You can copy the commands into your RMarkdown and also make comments. To create the R executable sections called chunks (grey boxes), click on the small green box dropdown in the upper right side in your script window. Select R. You can make notes to yourself in the white areas outside the grey boxes, or you can make notes in the grey boxes themselves by commenting out with # symbols (see examples above). When you compile your document it will produce all plots and allow you to save the result in HTML.
Markdown is a quick way to format your document. Some Markdown formats are shown here:
https://www.markdownguide.org/basic-syntax/
It's useful if you want to execute an R script and save the output for a report. It's also a nice way to compartmentalize your analyses as well.
### Seurat: the much improved tutorial
We will be following this tutorial:
https://satijalab.org/seurat/articles/pbmc3k_tutorial
This tutorial has improved so much over the past few years!

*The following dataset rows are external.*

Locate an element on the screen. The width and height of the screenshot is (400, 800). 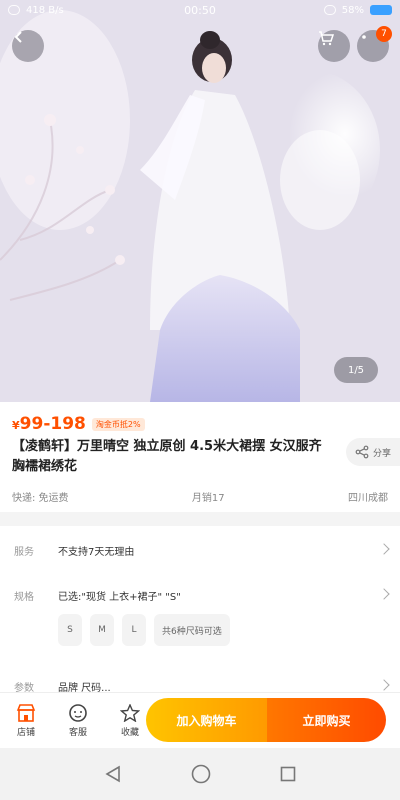
coin-tag: 淘金币抵2% is located at coordinates (118, 424).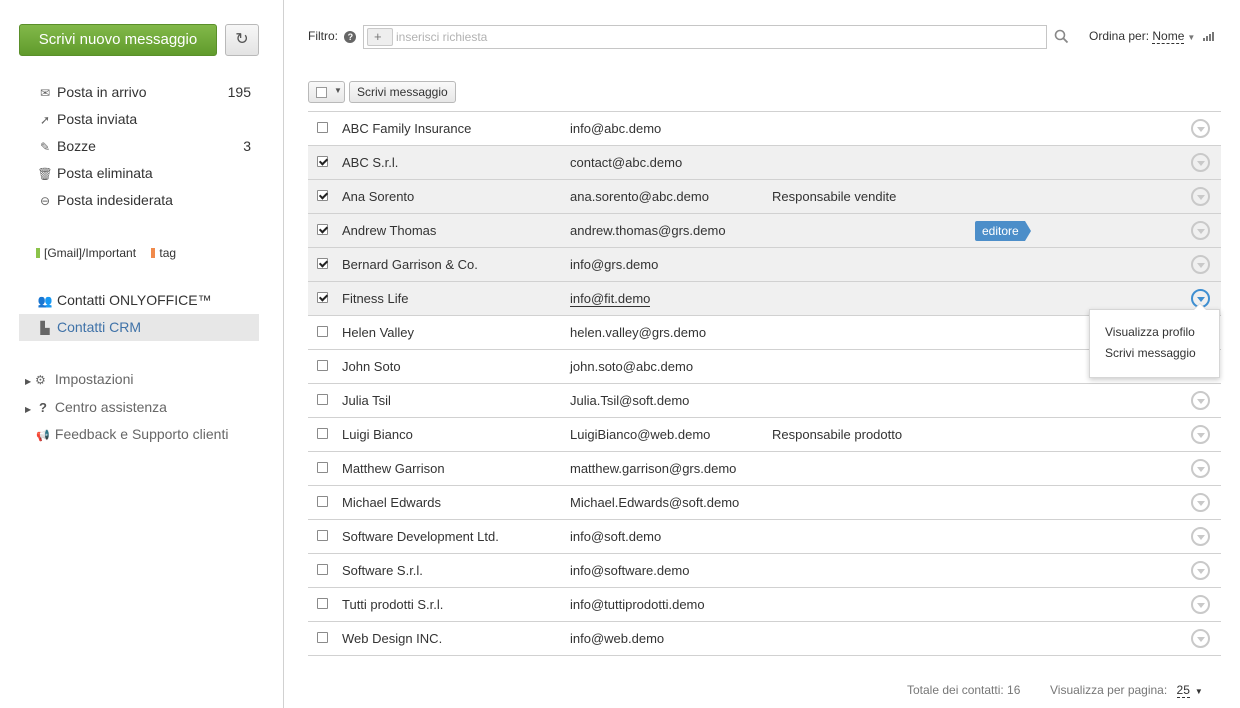 The width and height of the screenshot is (1240, 708). Describe the element at coordinates (456, 571) in the screenshot. I see `contact-name: Software S.r.l.` at that location.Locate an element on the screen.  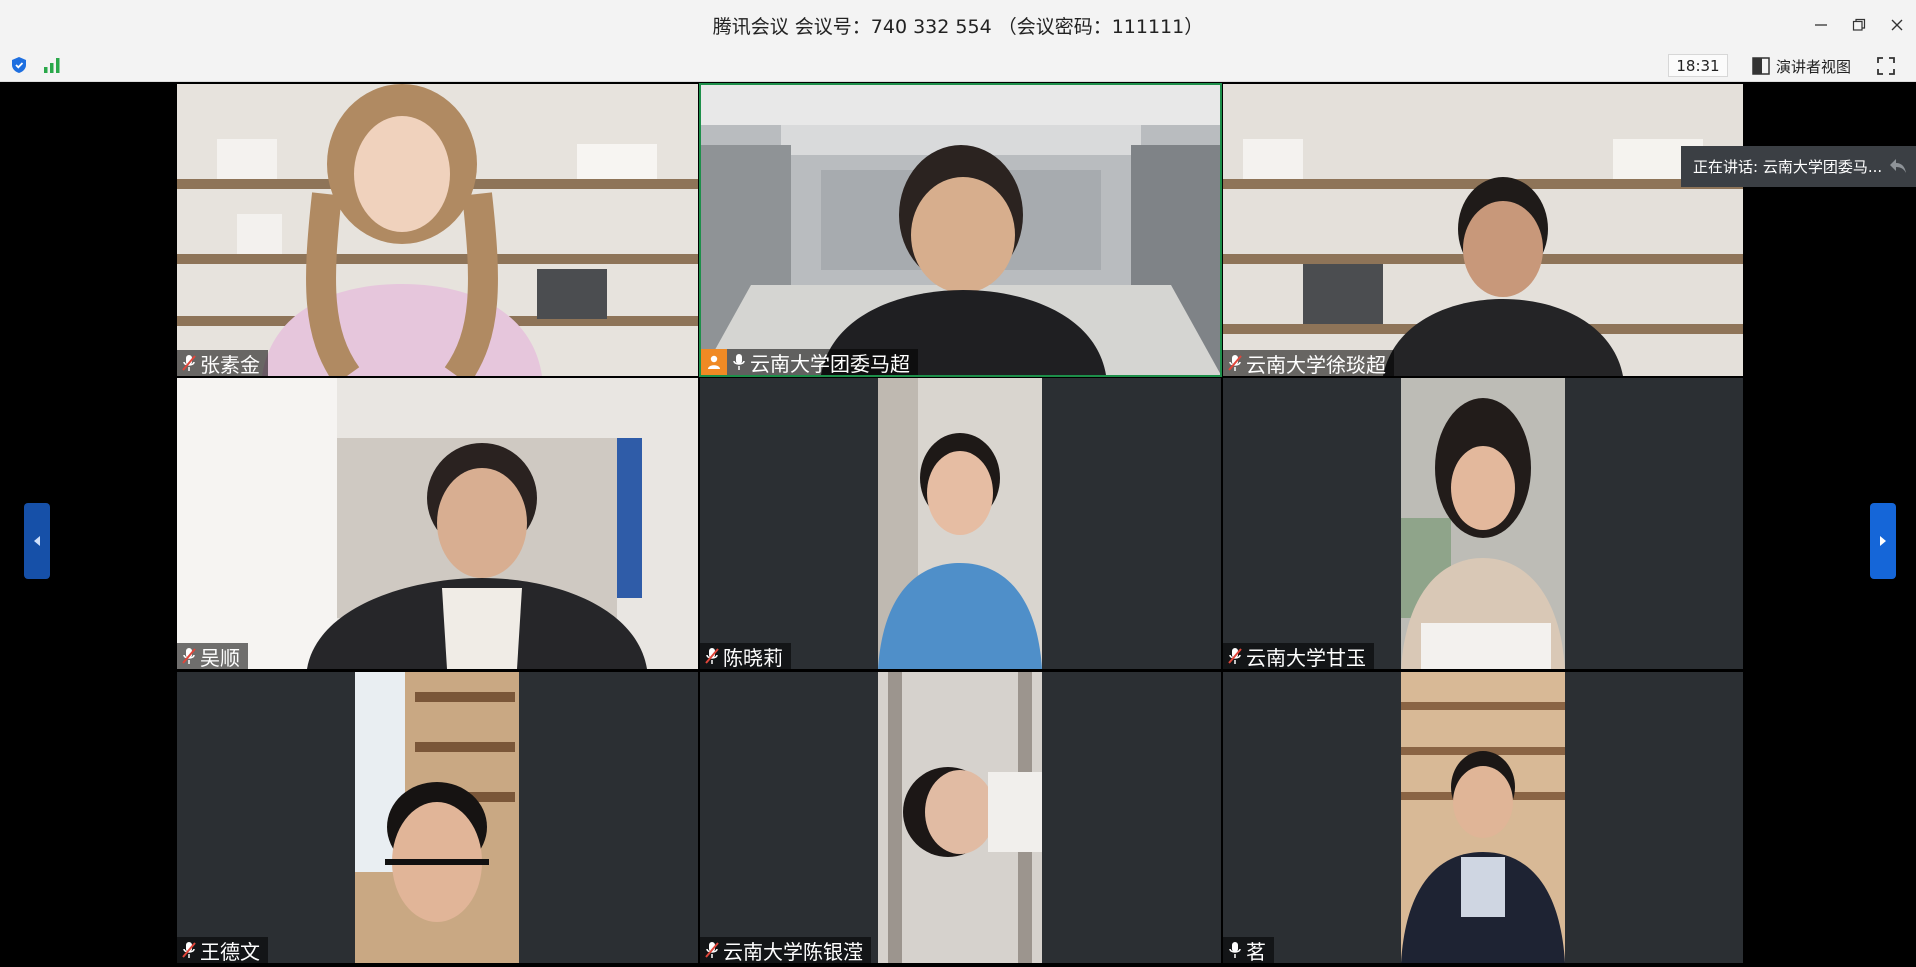
previous-page-button is located at coordinates (37, 541).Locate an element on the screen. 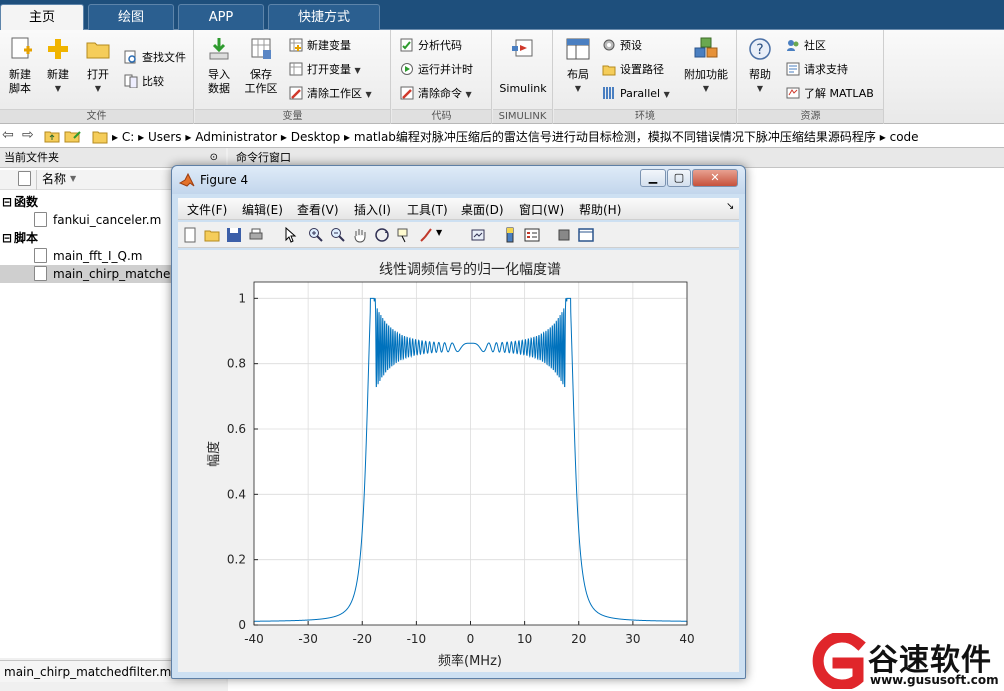 This screenshot has height=691, width=1004. back-arrow-icon: ⇦ is located at coordinates (8, 135).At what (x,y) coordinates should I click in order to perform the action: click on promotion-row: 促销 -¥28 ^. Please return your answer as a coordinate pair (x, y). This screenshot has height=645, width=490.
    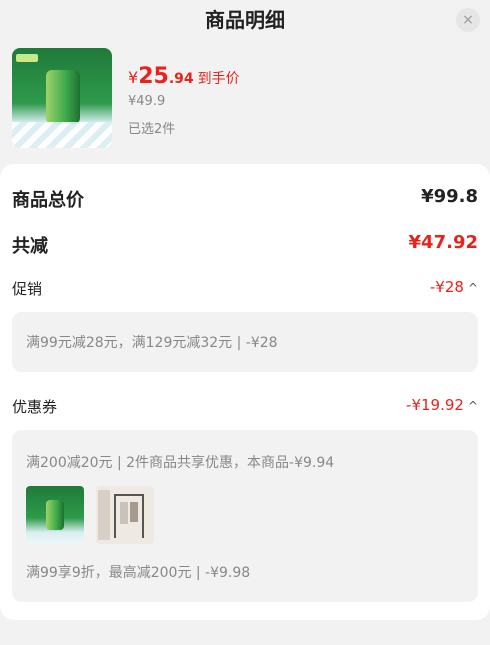
    Looking at the image, I should click on (245, 290).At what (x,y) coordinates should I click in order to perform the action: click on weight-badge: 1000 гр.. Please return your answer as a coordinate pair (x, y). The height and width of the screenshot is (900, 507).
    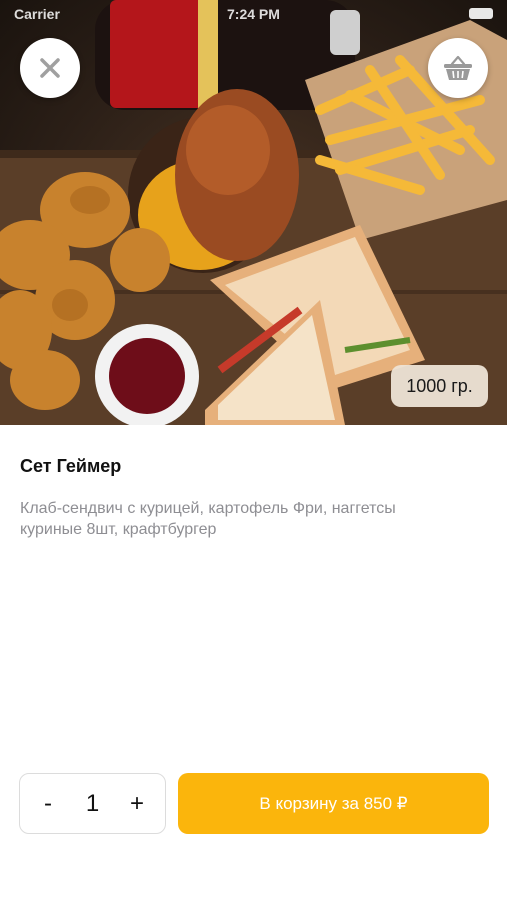
    Looking at the image, I should click on (440, 386).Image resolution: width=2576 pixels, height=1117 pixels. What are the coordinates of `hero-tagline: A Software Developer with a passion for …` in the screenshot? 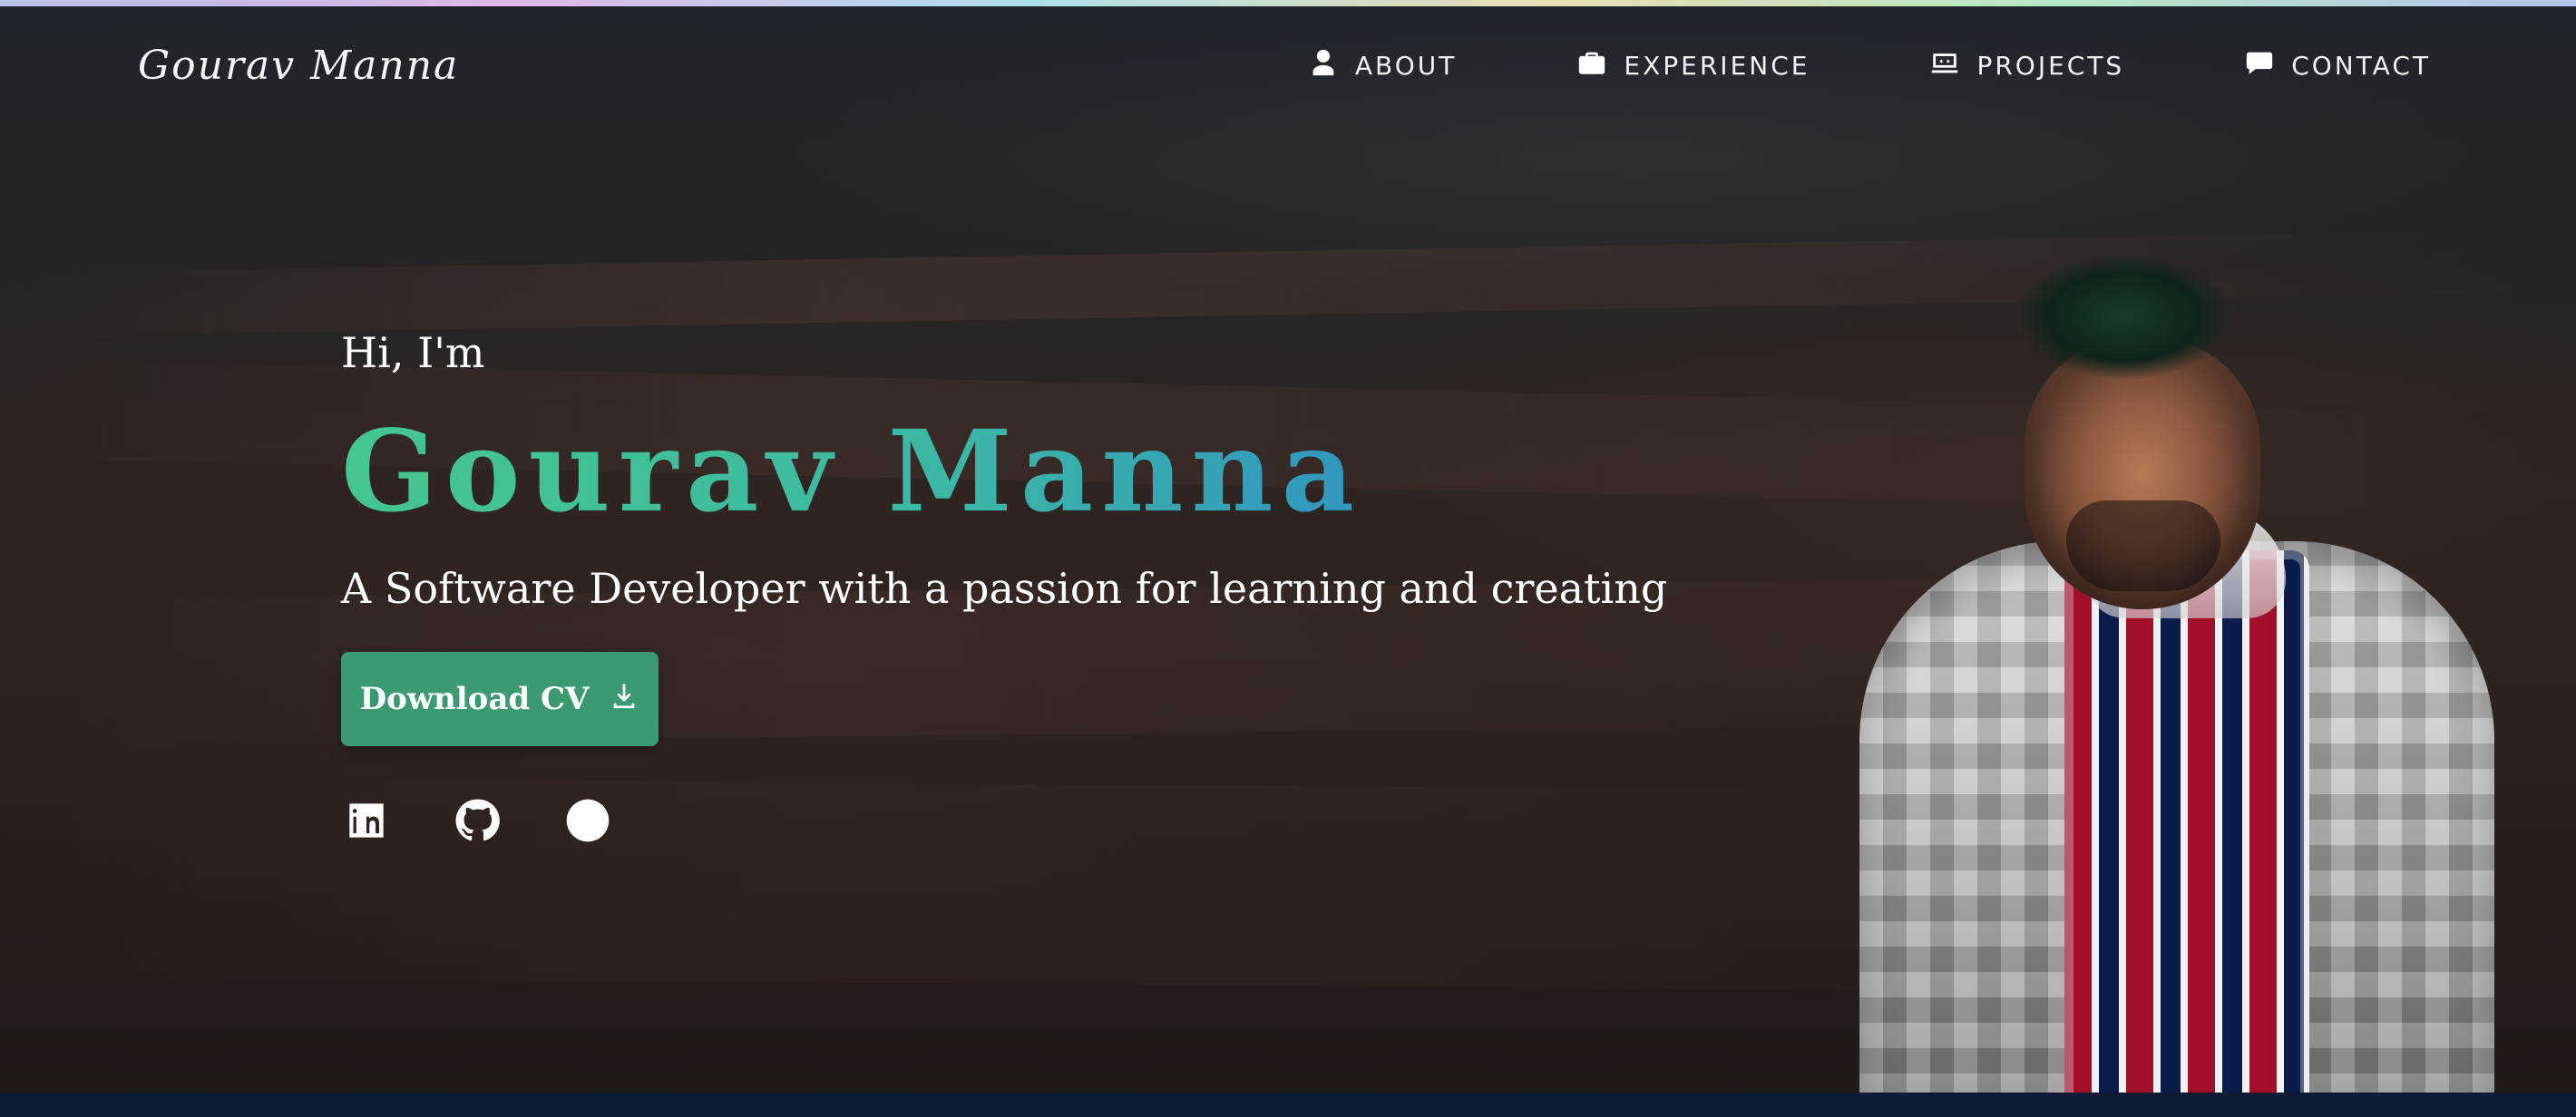 It's located at (1004, 589).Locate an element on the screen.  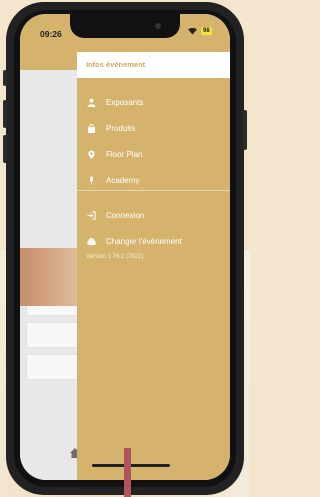
menu-item-floor-plan: Floor Plan is located at coordinates (154, 154).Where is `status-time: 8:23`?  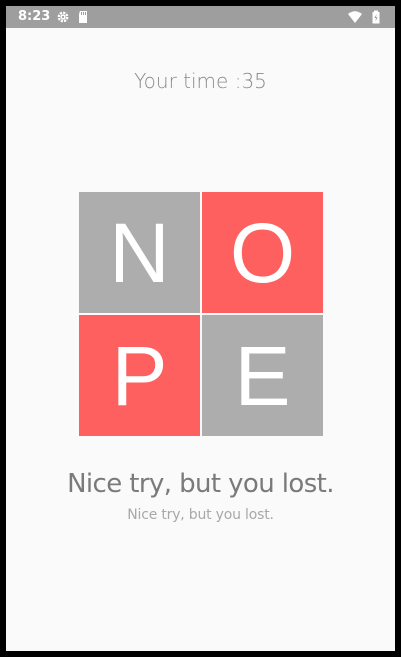
status-time: 8:23 is located at coordinates (34, 16).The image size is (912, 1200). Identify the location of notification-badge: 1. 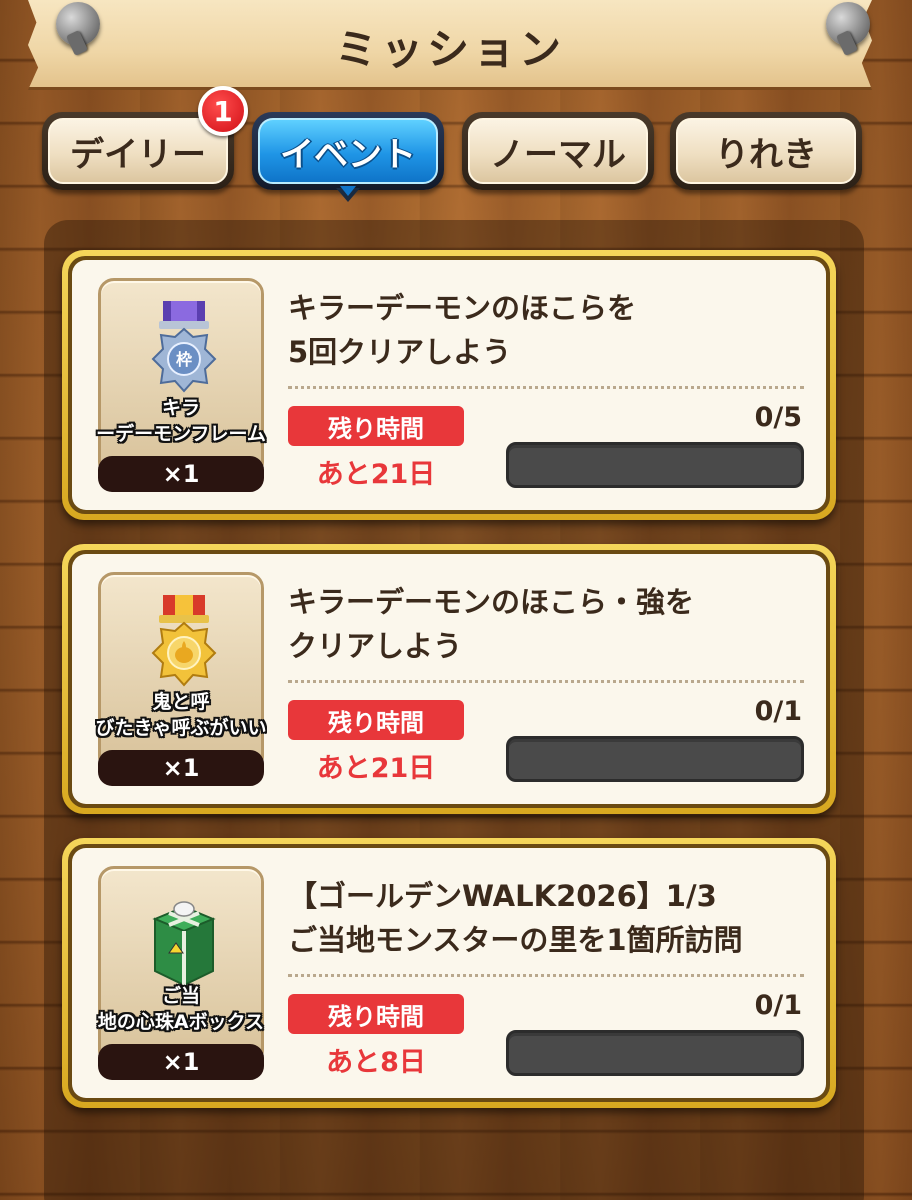
(223, 111).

In the tutorial, the first section needs to be altered for our file path as shown below, to make sure we have the correct file path to the pbmc data you just downloaded in the terminal.
```{r Seurat block 1}
library(dplyr)
library(Seurat)
library(patchwork)
# Load the PBMC dataset
pbmc.data <- Read10X(data.dir = "filtered_gene_bc_matrices/hg19/")
# Initialize the Seurat object with the raw (non-normalized data).
pbmc <- CreateSeuratObject(counts = pbmc.data, project = "pbmc3k", min.cells = 3, min.features = 200)
pbmc
```
We will now step through this tutorial. Each chunk can be copied if you mouse over the chunk you should see a copy command show up. Makes it easy to engineer your RMarkdown document...which we will do together.